There was no stage, no curtain. The altar had been carted off and their music stands and the rigid folding chairs sat splayed across the sanctuary, along with a dozen superfluous chairs that would go unused. The score to Harkályi’s Symphony No. 4 included instructions for the orchestra to place extra, empty chairs amid the musicians on stage in order to “honor those souls freed from the earthly bonds of Auschwitz,” and now organizers did the same thing at every concert of his music, whatever the composition. The stage crew today had placed empty chairs on the stage even though The Golden Lotus had absolutely nothing to do with the Holocaust. Quite a gimmick, but audiences loved it. Even with that extra spacing, the musicians would be playing right on top of each other. She pitied the bassoons, soon to be seated in front of the long-armed trombonists, until realizing that she might not have access to her bowing arm’s full range of motion. When the production moved to the opera house, it was conceivable that the musicians would have to contend with empty chairs in the pit, even though no one else could see them, as if it wasn’t claustrophobic enough down there.
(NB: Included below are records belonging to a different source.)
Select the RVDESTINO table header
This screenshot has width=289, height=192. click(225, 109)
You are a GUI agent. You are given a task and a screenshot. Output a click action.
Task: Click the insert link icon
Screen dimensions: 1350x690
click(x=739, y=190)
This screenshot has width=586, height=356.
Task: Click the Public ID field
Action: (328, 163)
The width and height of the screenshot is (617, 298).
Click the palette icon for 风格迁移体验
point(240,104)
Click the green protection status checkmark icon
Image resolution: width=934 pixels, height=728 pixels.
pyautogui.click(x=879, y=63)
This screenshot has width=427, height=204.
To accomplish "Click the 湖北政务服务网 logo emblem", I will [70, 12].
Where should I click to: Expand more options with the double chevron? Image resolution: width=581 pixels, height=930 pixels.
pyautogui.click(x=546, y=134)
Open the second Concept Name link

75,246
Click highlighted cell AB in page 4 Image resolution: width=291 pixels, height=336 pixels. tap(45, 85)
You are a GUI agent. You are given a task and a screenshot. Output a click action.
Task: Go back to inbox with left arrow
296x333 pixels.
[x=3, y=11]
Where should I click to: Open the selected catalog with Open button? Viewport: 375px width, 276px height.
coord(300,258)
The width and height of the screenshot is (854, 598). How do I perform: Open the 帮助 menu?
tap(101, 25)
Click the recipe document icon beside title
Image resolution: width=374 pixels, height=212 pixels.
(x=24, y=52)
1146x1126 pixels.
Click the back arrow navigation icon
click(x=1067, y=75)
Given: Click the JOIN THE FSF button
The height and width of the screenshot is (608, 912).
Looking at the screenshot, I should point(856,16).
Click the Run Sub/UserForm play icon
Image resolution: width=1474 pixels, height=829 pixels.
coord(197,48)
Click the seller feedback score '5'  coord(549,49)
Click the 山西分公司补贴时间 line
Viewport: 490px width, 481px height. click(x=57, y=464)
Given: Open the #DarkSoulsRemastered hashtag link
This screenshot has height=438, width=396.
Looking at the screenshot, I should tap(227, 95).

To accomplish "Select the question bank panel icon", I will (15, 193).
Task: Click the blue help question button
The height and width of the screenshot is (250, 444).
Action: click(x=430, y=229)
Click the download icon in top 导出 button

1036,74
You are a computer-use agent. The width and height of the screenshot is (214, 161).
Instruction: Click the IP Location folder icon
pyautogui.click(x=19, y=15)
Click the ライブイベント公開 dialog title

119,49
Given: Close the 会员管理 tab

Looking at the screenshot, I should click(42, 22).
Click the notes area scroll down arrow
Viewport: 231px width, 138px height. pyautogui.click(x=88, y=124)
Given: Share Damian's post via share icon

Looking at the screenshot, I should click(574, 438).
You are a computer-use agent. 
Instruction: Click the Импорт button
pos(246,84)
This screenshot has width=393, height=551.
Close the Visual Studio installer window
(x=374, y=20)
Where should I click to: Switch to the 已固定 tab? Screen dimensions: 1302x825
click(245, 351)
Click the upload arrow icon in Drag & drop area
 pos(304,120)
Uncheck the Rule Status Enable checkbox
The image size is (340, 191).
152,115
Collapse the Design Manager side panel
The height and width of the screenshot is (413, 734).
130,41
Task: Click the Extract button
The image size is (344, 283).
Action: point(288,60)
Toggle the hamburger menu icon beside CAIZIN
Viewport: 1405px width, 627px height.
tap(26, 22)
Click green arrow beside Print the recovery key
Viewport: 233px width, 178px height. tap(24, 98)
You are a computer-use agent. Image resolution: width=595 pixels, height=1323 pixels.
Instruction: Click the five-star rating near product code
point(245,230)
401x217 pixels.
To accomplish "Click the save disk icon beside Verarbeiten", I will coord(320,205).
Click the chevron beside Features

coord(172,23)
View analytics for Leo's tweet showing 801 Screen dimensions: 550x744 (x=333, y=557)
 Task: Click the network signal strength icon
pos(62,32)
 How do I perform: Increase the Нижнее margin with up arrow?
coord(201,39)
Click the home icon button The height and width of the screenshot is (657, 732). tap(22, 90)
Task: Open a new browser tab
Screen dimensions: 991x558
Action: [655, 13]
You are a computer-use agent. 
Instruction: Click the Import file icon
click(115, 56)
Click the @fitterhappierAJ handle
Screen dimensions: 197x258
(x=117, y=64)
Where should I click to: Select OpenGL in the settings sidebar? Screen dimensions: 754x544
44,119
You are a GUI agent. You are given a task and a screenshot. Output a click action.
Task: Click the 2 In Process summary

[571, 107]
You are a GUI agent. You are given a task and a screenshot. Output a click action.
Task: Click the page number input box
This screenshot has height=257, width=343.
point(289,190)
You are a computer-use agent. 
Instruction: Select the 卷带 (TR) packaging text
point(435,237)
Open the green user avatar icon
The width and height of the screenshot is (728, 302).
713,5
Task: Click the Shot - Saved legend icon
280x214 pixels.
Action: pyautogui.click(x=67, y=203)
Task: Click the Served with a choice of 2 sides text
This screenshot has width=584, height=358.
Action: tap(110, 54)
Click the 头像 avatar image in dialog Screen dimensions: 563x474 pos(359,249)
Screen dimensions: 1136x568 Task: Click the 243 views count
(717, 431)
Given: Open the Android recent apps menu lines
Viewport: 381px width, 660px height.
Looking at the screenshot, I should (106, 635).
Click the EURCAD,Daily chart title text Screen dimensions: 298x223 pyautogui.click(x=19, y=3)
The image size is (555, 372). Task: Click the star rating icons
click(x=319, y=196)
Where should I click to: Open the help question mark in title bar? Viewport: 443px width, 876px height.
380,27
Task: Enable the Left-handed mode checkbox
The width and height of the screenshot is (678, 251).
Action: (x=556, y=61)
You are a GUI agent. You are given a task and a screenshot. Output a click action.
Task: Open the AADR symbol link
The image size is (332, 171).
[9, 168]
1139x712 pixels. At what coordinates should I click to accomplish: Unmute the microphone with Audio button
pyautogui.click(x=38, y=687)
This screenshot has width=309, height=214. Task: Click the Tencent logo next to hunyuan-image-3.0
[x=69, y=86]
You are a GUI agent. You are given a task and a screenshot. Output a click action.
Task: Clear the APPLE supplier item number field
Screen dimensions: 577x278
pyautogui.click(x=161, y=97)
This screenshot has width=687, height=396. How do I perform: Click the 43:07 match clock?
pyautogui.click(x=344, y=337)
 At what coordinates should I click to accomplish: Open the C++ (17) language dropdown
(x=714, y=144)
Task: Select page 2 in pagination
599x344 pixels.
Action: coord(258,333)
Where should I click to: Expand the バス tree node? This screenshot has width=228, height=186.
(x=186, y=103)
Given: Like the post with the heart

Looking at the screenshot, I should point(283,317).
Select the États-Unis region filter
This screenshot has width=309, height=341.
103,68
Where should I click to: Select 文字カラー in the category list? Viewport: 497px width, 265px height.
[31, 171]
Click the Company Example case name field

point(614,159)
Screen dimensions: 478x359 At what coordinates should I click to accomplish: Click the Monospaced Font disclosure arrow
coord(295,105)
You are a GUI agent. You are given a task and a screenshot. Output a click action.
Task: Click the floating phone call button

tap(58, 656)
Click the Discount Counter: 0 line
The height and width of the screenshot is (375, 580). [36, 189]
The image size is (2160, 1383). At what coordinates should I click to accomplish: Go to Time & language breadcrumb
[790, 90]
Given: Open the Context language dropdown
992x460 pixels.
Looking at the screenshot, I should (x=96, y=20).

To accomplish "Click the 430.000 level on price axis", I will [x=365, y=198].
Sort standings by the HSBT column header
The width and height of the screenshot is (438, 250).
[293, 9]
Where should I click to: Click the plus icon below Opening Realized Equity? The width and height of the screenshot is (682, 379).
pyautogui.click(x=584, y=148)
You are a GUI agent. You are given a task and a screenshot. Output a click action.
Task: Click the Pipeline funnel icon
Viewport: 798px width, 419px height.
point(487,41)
The lights set up in the street outside amplified the colors of the stained glass, which shone directly onto the thirty or so rows of pews in which dozens of musicians sat adjusting reeds, head joints, and pegs while the party continued out on Batthyány Square. The clarinetists made quacking noises that rose up to a balcony, where the photographers and cameramen battled for position.
A few of her fellow orchestra members had recording contracts with Hungaroton and many others released their own homemade CDs of standard-repertoire chamber music. Some were very good players technically, one or two better than Melanie, but for the most part they lacked feel. The orchestra consisted of the least musical musicians with which she ever had the displeasure of performing. A band of castoffs, has-beens, and never-willbe’s. The other, big orchestra in Budapest recorded for a London-based label and biannually toured the United States or Asia. When someone like a Schiff or a Solti returned to Hungary, he worked with that ensemble over at the Liszt Academy. For guest musicians, the Opera Orchestra got second-rate pop stars and novelty acts. They performed on heavy metal ballads by Edda and other aging Hungarian rockers. Perhaps it was their status as second fiddle that caused the general malaise she sensed even while they prepared for what was arguably the biggest concert in the orchestra’s history. Or maybe growing up in a culture with such a rich musical legacy led to the blasé, unimpressed attitude about Beethoven’s presence in the very same building. Either way, no one else appeared to revel in the musical spirit clinging to every pillar and pew. “Ludwig Beethoven stood right here!” she wanted to shout. “Don’t you people get it?”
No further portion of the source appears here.